While the big centers for art and music remain in notable locales like New York, Los Angeles, London, Tokyo and Berlin, the most impressive, innovative and important music has often come out of smaller, less well-known places. The most famous band in history hailed from Liverpool, a disproportionate number of huge bands came out of the quirky college town of Athens, Georgia in the 1980's and recently there has been a significant boom in top-notch music coming out of Austin, Texas. Back in England, the country's propensity for non-London centers of modern sound has continued to blossom. Like the small but powerful influence of the town of Bristol in the late 90's with bands like Portishead, today there is an electronic renaissance going on in Southend-on-Sea, a former resort in Essex. Along with Crystal Castles, British Sea Power and Klaxons, one of the most exciting bands to come out Southend in the past few years is These New Puritans.
Forming in 2006, These New Puritans consists of chief songwriter and vocalist Jack Barnett, his brother George on percussion, bassist and percussionist Thomas Hein and keyboardist Sophie Sleigh-Johnson. The band is solidly art rock, but that particular designation tends to change with each passing year. Go back thirty years and it meant theatrical shockers like Bauhaus, evolving into a lot of avant garde noise in the 90's. In 2008 when These New Puritans released their debut album Beat Pyramid, it basically equated to being conversant in a lot of different styles.
Beat Pyramid is an intense album that is equal parts The Fall and alternative hip hop. Barnett's lyrics pulverize the foreground with repetition, his thick accent as much an effect as the reverberation added in post-production. The album is at once highly literate and completely wild. Lyrics about pre-Socratic philosophers coexist with tribal percussion and needling synthesizer pans. Most of Beat Pyramid is a mix of frenetic rap and post-punk rock, though in the case of the former it sounds more like the grimy UK style hip hop of the 21st century than any American gangsta or modern club varieties.
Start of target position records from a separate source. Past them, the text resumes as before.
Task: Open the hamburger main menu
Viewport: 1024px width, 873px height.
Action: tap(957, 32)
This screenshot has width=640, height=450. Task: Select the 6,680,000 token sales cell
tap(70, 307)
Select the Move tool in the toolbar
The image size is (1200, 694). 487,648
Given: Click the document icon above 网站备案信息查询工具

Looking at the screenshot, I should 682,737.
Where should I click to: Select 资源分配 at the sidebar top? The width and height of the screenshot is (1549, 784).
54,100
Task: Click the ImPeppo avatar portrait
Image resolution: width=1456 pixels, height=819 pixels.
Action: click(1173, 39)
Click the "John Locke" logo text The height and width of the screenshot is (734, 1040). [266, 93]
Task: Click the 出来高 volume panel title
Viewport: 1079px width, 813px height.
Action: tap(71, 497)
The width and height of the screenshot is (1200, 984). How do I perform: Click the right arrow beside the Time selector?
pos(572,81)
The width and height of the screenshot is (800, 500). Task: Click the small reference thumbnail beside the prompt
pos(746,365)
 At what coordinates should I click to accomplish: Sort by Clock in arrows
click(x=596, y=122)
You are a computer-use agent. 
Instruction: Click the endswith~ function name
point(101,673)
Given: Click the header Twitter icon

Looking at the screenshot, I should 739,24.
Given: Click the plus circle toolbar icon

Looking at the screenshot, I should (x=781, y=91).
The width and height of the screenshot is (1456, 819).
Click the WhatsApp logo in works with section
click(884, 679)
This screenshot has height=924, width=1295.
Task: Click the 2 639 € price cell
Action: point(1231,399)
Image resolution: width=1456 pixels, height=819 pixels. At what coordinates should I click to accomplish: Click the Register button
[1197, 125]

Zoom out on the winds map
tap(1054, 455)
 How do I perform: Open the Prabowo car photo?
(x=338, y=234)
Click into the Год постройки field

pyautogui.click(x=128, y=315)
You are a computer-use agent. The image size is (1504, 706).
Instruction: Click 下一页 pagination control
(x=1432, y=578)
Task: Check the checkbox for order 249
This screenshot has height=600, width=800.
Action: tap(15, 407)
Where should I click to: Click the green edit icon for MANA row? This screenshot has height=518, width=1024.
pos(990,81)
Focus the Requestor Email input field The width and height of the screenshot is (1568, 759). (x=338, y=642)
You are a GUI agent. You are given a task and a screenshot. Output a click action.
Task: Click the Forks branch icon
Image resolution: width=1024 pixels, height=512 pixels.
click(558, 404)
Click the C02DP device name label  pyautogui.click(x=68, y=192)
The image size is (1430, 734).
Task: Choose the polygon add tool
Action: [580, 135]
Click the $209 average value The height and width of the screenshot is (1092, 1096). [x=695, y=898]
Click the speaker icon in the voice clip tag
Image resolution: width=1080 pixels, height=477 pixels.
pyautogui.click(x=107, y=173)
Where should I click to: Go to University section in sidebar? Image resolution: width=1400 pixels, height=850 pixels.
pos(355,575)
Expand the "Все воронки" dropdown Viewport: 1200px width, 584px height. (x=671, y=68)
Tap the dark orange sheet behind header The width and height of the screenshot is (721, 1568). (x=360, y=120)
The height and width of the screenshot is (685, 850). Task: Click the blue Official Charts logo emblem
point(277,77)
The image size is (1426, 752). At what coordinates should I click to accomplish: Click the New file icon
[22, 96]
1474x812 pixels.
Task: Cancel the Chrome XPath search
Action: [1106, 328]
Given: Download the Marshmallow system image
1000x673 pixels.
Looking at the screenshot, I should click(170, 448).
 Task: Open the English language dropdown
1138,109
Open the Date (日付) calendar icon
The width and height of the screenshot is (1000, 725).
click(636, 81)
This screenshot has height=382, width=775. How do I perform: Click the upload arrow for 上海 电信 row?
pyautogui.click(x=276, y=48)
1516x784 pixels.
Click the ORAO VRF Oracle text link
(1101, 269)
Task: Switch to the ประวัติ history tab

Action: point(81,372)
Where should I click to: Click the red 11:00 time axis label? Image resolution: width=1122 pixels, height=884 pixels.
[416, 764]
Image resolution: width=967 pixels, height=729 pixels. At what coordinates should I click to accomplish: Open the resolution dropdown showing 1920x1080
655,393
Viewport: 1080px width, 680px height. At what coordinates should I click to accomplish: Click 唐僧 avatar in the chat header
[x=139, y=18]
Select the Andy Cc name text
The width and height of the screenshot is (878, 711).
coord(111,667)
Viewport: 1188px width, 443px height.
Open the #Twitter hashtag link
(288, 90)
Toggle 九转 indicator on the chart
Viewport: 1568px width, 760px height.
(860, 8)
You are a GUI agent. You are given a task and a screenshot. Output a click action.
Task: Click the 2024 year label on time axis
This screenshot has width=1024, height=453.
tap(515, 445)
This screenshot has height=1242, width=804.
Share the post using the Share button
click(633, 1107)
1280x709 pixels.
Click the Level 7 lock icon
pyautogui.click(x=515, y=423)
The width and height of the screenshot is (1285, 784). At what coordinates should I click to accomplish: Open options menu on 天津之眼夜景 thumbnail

The heavier side of Beat Pyramid has a lot of similarities to Jamaican dancehall music, though all the artful mixing and East Atlantic stoicism keeps it from sounding all that equatorial. If there was any doubt that These New Puritans had a soft core under their spiky exterior, January 2010's Hidden clears it right up. As Jack Barnett mentioned in a post-Beat Pyramid interview, there's an unusual amount of bassoon and other organic instruments on Hidden. The opening track of the album, "5", consists mostly of a classical symphonic wind section. Only about half of the album continues in the fiery tradition of Beat Pyramid, and even then it's a more experimental, deliberate version of it.
Hidden is all-around more melodic than its predecessor. Even though it's only the band's second album, it feels like a transition piece. Should These New Puritans record a third, it will no doubt be very different than either Beat Pyramid or Hidden, and it will likely be much more focused. With the right promotion and a liberal dollop of cultural justice, it'll be a hard-won success for this criminally underrated band.